● **Given problem**:
Switch "swatch" to "chip" throughout the stretch of material from the line containing "Given: Choose the" through the end of the material, and give that stretch again with all else unchanged.

■ ■ ■ ■ ■

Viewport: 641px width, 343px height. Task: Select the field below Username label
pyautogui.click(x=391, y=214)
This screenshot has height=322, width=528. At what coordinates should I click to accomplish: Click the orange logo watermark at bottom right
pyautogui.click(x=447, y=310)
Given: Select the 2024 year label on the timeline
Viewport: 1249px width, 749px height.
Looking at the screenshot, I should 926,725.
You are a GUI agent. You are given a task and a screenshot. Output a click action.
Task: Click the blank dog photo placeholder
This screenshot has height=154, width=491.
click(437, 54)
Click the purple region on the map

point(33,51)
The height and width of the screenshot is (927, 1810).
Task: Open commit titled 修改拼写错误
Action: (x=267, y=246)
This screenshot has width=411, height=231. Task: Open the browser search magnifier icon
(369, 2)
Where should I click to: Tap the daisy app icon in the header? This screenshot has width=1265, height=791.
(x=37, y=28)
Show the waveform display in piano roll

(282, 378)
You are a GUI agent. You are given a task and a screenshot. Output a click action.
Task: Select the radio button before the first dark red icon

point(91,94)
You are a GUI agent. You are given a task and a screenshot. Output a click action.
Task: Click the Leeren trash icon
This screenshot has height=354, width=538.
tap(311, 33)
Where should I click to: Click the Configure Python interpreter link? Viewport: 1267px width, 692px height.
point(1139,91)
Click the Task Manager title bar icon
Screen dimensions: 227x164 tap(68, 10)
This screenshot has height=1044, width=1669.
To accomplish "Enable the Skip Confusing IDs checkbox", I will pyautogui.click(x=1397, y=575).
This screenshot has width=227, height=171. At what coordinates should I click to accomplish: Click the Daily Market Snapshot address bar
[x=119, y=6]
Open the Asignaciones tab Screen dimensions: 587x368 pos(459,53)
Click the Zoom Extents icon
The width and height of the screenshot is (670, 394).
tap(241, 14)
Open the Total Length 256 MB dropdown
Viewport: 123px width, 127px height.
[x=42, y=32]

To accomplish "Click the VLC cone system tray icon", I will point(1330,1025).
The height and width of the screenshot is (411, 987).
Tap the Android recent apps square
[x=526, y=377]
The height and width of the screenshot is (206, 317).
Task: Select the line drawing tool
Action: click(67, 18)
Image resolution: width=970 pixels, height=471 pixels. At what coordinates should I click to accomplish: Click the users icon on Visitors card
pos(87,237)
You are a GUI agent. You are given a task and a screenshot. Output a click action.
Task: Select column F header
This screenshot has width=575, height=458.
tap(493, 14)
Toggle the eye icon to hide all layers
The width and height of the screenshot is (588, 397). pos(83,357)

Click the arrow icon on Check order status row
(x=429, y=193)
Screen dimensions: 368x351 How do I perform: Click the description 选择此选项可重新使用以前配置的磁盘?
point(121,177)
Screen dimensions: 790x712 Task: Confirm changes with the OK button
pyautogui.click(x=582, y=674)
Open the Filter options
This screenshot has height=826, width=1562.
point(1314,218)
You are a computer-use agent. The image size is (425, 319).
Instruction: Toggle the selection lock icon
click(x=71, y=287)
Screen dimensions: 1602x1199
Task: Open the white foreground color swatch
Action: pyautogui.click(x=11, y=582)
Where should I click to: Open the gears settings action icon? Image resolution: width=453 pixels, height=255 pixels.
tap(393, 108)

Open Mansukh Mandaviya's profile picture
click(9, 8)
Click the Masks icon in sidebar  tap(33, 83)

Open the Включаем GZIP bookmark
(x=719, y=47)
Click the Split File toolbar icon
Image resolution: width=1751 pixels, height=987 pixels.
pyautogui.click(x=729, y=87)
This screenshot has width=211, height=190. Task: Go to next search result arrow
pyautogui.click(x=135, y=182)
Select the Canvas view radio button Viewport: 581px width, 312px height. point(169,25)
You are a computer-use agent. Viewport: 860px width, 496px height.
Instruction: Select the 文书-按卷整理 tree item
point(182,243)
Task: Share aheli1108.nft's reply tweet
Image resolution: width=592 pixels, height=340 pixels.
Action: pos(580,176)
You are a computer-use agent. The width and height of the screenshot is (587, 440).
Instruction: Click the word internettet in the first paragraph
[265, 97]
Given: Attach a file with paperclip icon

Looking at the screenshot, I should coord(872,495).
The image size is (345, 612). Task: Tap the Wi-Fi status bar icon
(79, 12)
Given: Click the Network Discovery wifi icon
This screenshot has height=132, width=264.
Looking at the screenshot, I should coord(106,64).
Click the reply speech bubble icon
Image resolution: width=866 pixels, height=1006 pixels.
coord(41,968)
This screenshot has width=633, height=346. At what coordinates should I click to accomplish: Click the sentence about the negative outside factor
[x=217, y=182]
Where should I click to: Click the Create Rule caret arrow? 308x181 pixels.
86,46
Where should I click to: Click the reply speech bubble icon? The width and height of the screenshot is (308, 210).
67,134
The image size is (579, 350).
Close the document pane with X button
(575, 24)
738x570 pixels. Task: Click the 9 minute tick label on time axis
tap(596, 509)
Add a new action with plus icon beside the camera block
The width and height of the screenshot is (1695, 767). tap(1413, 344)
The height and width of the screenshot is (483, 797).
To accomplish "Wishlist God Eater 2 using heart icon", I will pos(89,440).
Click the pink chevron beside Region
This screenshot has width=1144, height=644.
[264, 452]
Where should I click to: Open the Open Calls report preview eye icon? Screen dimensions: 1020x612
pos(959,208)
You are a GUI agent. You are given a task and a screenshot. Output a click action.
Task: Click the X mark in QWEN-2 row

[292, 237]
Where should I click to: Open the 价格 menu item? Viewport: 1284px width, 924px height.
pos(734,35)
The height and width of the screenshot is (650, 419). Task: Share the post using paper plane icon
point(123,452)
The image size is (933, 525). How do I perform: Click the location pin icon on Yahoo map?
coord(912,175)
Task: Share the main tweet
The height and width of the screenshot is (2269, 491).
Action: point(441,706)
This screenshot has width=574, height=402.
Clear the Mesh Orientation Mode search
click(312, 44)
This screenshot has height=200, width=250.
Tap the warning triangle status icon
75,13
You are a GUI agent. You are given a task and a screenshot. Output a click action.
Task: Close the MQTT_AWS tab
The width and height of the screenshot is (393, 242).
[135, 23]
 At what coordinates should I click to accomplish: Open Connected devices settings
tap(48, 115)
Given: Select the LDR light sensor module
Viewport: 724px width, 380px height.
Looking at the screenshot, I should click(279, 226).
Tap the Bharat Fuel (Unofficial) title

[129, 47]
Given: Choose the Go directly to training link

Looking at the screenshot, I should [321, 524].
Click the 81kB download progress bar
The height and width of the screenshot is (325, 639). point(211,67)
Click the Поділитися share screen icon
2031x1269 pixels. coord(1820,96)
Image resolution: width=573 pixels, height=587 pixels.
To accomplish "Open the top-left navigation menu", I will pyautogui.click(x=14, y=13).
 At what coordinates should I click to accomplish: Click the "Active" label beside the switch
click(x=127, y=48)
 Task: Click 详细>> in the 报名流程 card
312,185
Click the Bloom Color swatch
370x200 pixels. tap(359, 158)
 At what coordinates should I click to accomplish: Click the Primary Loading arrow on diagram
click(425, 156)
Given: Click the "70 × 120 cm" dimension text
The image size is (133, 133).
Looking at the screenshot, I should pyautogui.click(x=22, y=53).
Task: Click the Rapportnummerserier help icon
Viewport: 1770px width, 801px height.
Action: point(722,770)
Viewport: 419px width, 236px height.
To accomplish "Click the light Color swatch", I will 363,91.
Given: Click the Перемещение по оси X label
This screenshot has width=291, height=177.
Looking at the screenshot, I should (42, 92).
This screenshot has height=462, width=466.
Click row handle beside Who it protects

■ ■ ■ ■ ■

● **Answer to the exercise**:
Given: Choose the Go directly to training link

Looking at the screenshot, I should [321, 524].
Click the 81kB download progress bar
The height and width of the screenshot is (325, 639). point(211,67)
Click the Поділитися share screen icon
2031x1269 pixels. coord(1820,96)
Image resolution: width=573 pixels, height=587 pixels.
To accomplish "Open the top-left navigation menu", I will pyautogui.click(x=14, y=13).
 At what coordinates should I click to accomplish: Click the "Active" label beside the switch
click(x=127, y=48)
 Task: Click 详细>> in the 报名流程 card
312,185
Click the Bloom Color chip
370x200 pixels. tap(359, 158)
 At what coordinates should I click to accomplish: Click the Primary Loading arrow on diagram
click(425, 156)
Given: Click the "70 × 120 cm" dimension text
The image size is (133, 133).
Looking at the screenshot, I should pyautogui.click(x=22, y=53).
Task: Click the Rapportnummerserier help icon
Viewport: 1770px width, 801px height.
Action: point(722,770)
Viewport: 419px width, 236px height.
To accomplish "Click the light Color chip", I will 363,91.
Given: Click the Перемещение по оси X label
This screenshot has width=291, height=177.
Looking at the screenshot, I should (42, 92).
This screenshot has height=462, width=466.
Click row handle beside Who it protects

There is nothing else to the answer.